### What is expected
Would you output all the entries below without altering a word?

### Data to examine
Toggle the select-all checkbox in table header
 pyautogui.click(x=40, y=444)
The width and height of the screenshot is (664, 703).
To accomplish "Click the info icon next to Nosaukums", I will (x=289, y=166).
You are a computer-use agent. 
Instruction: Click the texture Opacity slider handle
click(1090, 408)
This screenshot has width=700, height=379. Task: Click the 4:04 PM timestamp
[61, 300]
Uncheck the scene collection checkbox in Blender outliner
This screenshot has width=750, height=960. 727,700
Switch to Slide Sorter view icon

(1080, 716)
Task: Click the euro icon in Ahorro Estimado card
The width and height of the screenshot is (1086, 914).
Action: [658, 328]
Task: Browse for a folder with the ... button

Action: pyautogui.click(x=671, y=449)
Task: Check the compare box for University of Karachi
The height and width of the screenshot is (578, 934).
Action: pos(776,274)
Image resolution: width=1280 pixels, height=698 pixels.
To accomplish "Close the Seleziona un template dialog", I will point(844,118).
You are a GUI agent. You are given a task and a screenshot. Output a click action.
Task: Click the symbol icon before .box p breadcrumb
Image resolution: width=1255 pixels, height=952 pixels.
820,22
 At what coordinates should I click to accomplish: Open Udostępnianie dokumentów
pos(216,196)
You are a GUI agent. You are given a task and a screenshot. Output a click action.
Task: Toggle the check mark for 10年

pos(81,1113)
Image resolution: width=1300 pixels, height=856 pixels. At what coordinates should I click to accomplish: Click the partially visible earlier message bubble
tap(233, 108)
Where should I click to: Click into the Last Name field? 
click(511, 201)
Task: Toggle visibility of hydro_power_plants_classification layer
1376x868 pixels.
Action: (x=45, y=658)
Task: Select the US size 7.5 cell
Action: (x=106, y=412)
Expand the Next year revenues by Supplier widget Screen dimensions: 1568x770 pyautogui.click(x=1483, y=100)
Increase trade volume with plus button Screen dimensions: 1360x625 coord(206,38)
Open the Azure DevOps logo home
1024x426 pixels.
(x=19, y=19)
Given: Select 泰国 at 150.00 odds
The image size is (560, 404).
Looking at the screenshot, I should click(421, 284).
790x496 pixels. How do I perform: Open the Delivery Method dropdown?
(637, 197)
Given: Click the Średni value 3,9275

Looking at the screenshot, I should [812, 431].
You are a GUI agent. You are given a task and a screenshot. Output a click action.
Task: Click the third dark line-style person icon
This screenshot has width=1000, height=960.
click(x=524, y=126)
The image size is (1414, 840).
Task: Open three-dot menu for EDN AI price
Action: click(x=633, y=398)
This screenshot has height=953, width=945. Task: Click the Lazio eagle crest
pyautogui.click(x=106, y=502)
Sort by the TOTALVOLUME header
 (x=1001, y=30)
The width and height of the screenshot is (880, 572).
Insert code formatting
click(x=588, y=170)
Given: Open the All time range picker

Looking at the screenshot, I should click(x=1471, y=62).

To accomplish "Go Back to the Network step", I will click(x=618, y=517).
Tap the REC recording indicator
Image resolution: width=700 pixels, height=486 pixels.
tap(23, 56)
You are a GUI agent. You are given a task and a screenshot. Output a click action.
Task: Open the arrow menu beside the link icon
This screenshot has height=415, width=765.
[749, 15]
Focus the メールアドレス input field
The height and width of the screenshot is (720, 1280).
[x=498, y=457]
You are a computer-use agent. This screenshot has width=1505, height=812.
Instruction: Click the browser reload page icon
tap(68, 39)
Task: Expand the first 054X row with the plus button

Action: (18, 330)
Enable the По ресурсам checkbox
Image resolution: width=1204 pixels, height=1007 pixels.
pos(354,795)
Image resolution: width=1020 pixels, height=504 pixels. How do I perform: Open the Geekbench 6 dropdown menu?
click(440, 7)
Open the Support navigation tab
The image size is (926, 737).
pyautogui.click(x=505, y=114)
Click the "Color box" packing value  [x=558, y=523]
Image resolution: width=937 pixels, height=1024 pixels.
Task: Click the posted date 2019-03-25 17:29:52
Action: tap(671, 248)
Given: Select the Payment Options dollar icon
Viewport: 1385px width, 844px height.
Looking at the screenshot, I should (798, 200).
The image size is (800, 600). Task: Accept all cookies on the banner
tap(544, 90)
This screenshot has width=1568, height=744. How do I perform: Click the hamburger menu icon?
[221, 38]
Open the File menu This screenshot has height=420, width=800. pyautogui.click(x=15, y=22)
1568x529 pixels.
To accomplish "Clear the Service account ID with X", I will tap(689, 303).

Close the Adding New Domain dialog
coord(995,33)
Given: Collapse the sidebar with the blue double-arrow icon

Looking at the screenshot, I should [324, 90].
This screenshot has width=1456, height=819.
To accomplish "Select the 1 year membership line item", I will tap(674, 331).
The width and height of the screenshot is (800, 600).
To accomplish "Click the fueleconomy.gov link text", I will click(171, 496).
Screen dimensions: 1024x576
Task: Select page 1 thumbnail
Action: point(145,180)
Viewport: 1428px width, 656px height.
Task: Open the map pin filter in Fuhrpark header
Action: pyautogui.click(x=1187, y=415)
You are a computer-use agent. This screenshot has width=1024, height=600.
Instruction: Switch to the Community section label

### Answer area
Toggle the select-all checkbox in table header
 pyautogui.click(x=40, y=444)
The width and height of the screenshot is (664, 703).
To accomplish "Click the info icon next to Nosaukums", I will (x=289, y=166).
You are a computer-use agent. 
Instruction: Click the texture Opacity slider handle
click(1090, 408)
This screenshot has width=700, height=379. Task: Click the 4:04 PM timestamp
[61, 300]
Uncheck the scene collection checkbox in Blender outliner
This screenshot has width=750, height=960. 727,700
Switch to Slide Sorter view icon

(1080, 716)
Task: Click the euro icon in Ahorro Estimado card
The width and height of the screenshot is (1086, 914).
Action: [658, 328]
Task: Browse for a folder with the ... button

Action: pyautogui.click(x=671, y=449)
Task: Check the compare box for University of Karachi
The height and width of the screenshot is (578, 934).
Action: pos(776,274)
Image resolution: width=1280 pixels, height=698 pixels.
To accomplish "Close the Seleziona un template dialog", I will point(844,118).
You are a GUI agent. You are given a task and a screenshot. Output a click action.
Task: Click the symbol icon before .box p breadcrumb
Image resolution: width=1255 pixels, height=952 pixels.
820,22
 At what coordinates should I click to accomplish: Open Udostępnianie dokumentów
pos(216,196)
You are a GUI agent. You are given a task and a screenshot. Output a click action.
Task: Toggle the check mark for 10年

pos(81,1113)
Image resolution: width=1300 pixels, height=856 pixels. At what coordinates should I click to accomplish: Click the partially visible earlier message bubble
tap(233, 108)
Where should I click to: Click into the Last Name field? 
click(511, 201)
Task: Toggle visibility of hydro_power_plants_classification layer
1376x868 pixels.
Action: (x=45, y=658)
Task: Select the US size 7.5 cell
Action: (x=106, y=412)
Expand the Next year revenues by Supplier widget Screen dimensions: 1568x770 pyautogui.click(x=1483, y=100)
Increase trade volume with plus button Screen dimensions: 1360x625 coord(206,38)
Open the Azure DevOps logo home
1024x426 pixels.
(x=19, y=19)
Given: Select 泰国 at 150.00 odds
The image size is (560, 404).
Looking at the screenshot, I should click(421, 284).
790x496 pixels. How do I perform: Open the Delivery Method dropdown?
(637, 197)
Given: Click the Średni value 3,9275

Looking at the screenshot, I should [812, 431].
You are a GUI agent. You are given a task and a screenshot. Output a click action.
Task: Click the third dark line-style person icon
This screenshot has width=1000, height=960.
click(x=524, y=126)
The image size is (1414, 840).
Task: Open three-dot menu for EDN AI price
Action: click(x=633, y=398)
This screenshot has height=953, width=945. Task: Click the Lazio eagle crest
pyautogui.click(x=106, y=502)
Sort by the TOTALVOLUME header
 (x=1001, y=30)
The width and height of the screenshot is (880, 572).
Insert code formatting
click(x=588, y=170)
Given: Open the All time range picker

Looking at the screenshot, I should click(x=1471, y=62).

To accomplish "Go Back to the Network step", I will click(x=618, y=517).
Tap the REC recording indicator
Image resolution: width=700 pixels, height=486 pixels.
tap(23, 56)
You are a GUI agent. You are given a task and a screenshot. Output a click action.
Task: Open the arrow menu beside the link icon
This screenshot has height=415, width=765.
[749, 15]
Focus the メールアドレス input field
The height and width of the screenshot is (720, 1280).
[x=498, y=457]
You are a computer-use agent. This screenshot has width=1505, height=812.
Instruction: Click the browser reload page icon
tap(68, 39)
Task: Expand the first 054X row with the plus button

Action: (18, 330)
Enable the По ресурсам checkbox
Image resolution: width=1204 pixels, height=1007 pixels.
pos(354,795)
Image resolution: width=1020 pixels, height=504 pixels. How do I perform: Open the Geekbench 6 dropdown menu?
click(440, 7)
Open the Support navigation tab
The image size is (926, 737).
pyautogui.click(x=505, y=114)
Click the "Color box" packing value  [x=558, y=523]
Image resolution: width=937 pixels, height=1024 pixels.
Task: Click the posted date 2019-03-25 17:29:52
Action: tap(671, 248)
Given: Select the Payment Options dollar icon
Viewport: 1385px width, 844px height.
Looking at the screenshot, I should (798, 200).
The image size is (800, 600). Task: Accept all cookies on the banner
tap(544, 90)
This screenshot has width=1568, height=744. How do I perform: Click the hamburger menu icon?
[221, 38]
Open the File menu This screenshot has height=420, width=800. pyautogui.click(x=15, y=22)
1568x529 pixels.
To accomplish "Clear the Service account ID with X", I will tap(689, 303).

Close the Adding New Domain dialog
coord(995,33)
Given: Collapse the sidebar with the blue double-arrow icon

Looking at the screenshot, I should [324, 90].
This screenshot has width=1456, height=819.
To accomplish "Select the 1 year membership line item", I will tap(674, 331).
The width and height of the screenshot is (800, 600).
To accomplish "Click the fueleconomy.gov link text", I will click(171, 496).
Screen dimensions: 1024x576
Task: Select page 1 thumbnail
Action: point(145,180)
Viewport: 1428px width, 656px height.
Task: Open the map pin filter in Fuhrpark header
Action: pyautogui.click(x=1187, y=415)
You are a computer-use agent. This screenshot has width=1024, height=600.
Instruction: Switch to the Community section label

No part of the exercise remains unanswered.